Em 1991, um dos principais pleitos foi a recomposição salarial, em meio ao enfrentamento de tempos difíceis, no qual os funcionários públicos eram vistos como os responsáveis por todas as mazelas do País. E lá estava o SINFEEAL, instrumento de trabalho e defesa das reivindicações da categoria, cuja política de atuação sempre foi pautada pela firmeza sem radicalismo e intransigência, buscando a unidade dos servidores.

Atento à importância do intercâmbio de experiências com entidades parceiras e coirmãs, do Estado e do País, em outubro de 1993, durante evento que reuniu entidades representativas dos servidores dos Legislativos dos diversos Estados da Federação, o então Vice-Presidente do SINFEEAL, Flávio Dall’Agnol, sugeriu a formação de uma entidade que congregasse os sindicatos e associações, com o intuito de manter um nível de organização que possibilitasse maior comunicação entre seus integrantes.
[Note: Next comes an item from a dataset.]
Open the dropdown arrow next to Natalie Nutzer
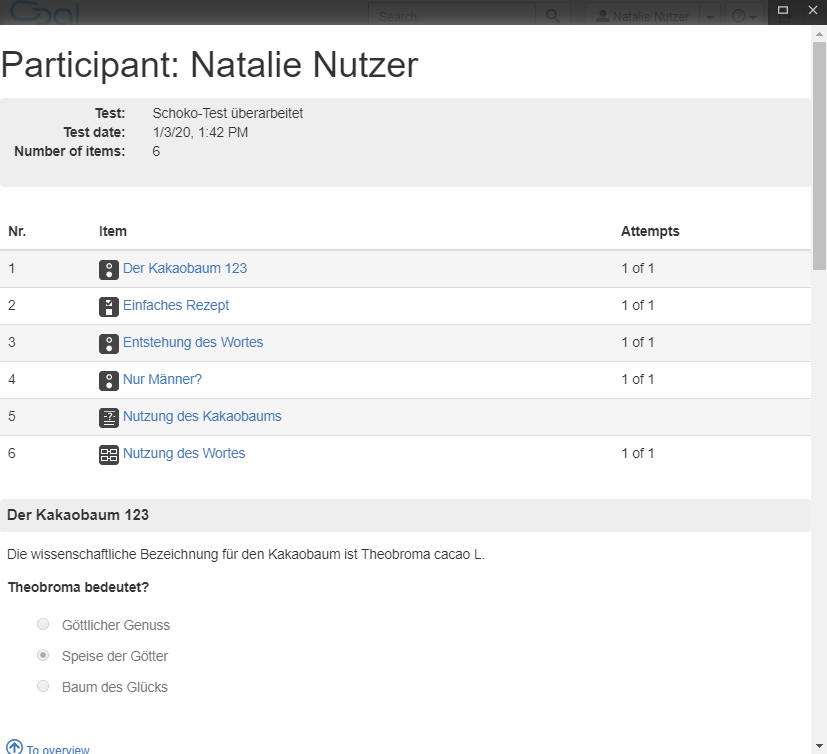Image resolution: width=827 pixels, height=754 pixels. pyautogui.click(x=709, y=16)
A proposta, unanimemente aceita, deu origem à FENAL - Federação Nacional dos Sindicatos e Associações dos Servidores do Poder Legislativo, para cuja Presidência foi indicado o então Presidente do CEFAL - Centro dos Funcionários da Assembleia Legislativa do Estado do RS, Trajano Gusmão.
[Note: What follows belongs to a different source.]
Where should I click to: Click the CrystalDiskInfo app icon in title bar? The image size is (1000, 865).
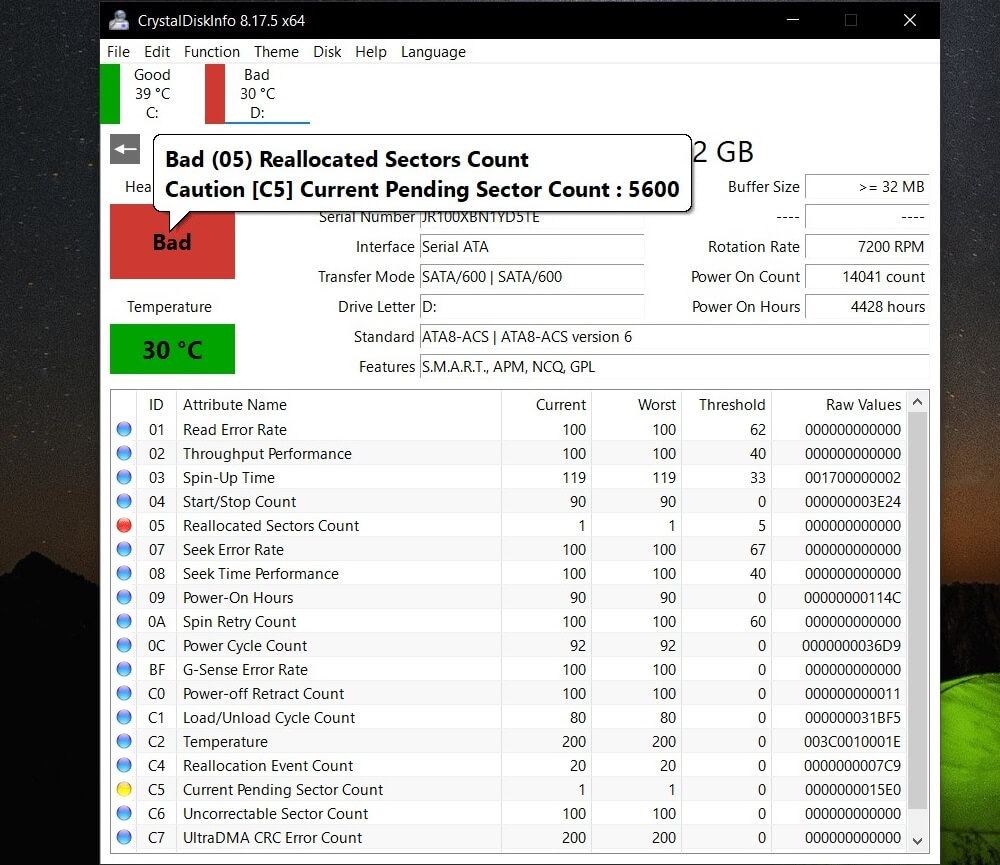pos(119,20)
Em março de 1996, Flávio Dall’Agnol, candidato a Presidente em chapa única, foi eleito com 97% dos votos; foi o início de uma nova fase no Sindicato.
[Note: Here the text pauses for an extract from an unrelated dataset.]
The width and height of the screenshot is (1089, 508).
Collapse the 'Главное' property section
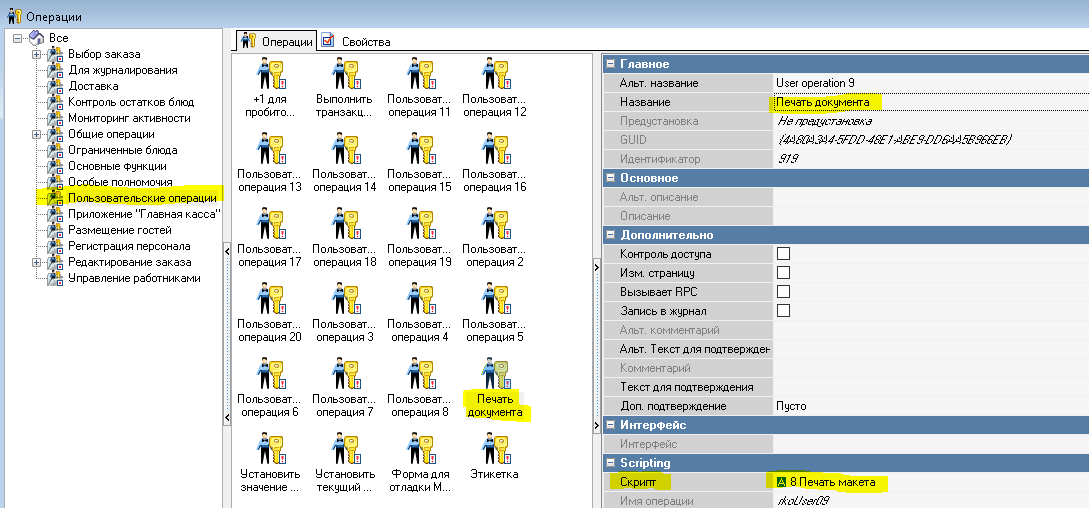(611, 64)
Em entrevista ao Palanque, Flávio Dall’Agnol falou acerca de suas metas de gestão: “Um dos primeiros pontos de nossa futura gestão será a luta pela imediata implantação de uma profunda reforma administrativa. Para tanto, já no mês de março, a nova Diretoria vai iniciar a elaboração de um projeto de reforma para ser amplamente discutido com a categoria e todos os setores da Casa. Após compiladas as sugestões, estaremos em condições de elaborar uma proposta definitiva para o encaminhamento à Mesa Diretora”.

Naquela época, já existia a preocupação com a diminuição do quadro de servidores efetivos; a questão relativa à diminuição do número de servidores do quadro de pessoal efetivo era preocupante, visto que há muitos anos não eram realizados concursos públicos para o preenchimento de cargos vagos na Casa.

No dia 5 de novembro de 1996, o então Presidente da Assembleia Legislativa do RS, Deputado José Otávio Germano inaugurou a Sala do SINFEEAL no Parlamento. José Otávio Germano destacou o trabalho desenvolvido pelo SINFEEAL, salientando a parceria existente entre a Mesa e as entidades.

Em 29 de outubro de 2007, foi inaugurada a Sede Administrativa do SINFEEAL, localizada na Praça Marechal Deodoro, 130.

Atento às questões sociais, outro fato marcante de 2007 ocorreu no dia 7 de dezembro, quando o SINFEEAL fez doações ao Lar Santo Antonio dos Excepcionais, contribuindo para amenizar as imensas necessidades da Instituição.

Os anos seguintes foram marcados pela discussão e aprovação de um Plano de Carreira, pelos concursos públicos e pelo calendário de pagamentos relativos à URV. Em todas as suas reivindicações, o SINFEEAL obteve êxito em favor de seus Associados.

No dia 20 de março de 2013, o SINFEEAL participou, em Brasília, das manifestações de apoio à PEC 555/2000, que extingue a contribuição previdenciária dos servidores aposentados.

Em 2014, com as enchentes que atingiram o Estado no mês de julho, o Sindicato doou uma tonelada de alimentos aos necessitados, numa demonstração de que a ajuda aos cidadãos gaúchos também faz parte de suas preocupações.

Atualmente, a preocupação é com o PLC 257/2016, que “estabelece contrapartida dos Estados na negociação do refinanciamento das dívidas com a União”, encaminhado ao Congresso Nacional pelo Executivo Federal em regime de urgência.

Para o SINFEEAL, em razão da importância da matéria, o Congresso Nacional deve examinar a própria constitucionalidade da proposta e a absurda ingerência dos governos estaduais.

O SINFEEAL tem solidificado, no âmbito do Legislativo, um projeto de sindicalismo forte e participativo, sem cor partidária nem ranço corporativista. O saldo positivo de importantes vitórias garantiu o crescimento e o prestígio da Instituição dentro e fora da Assembleia.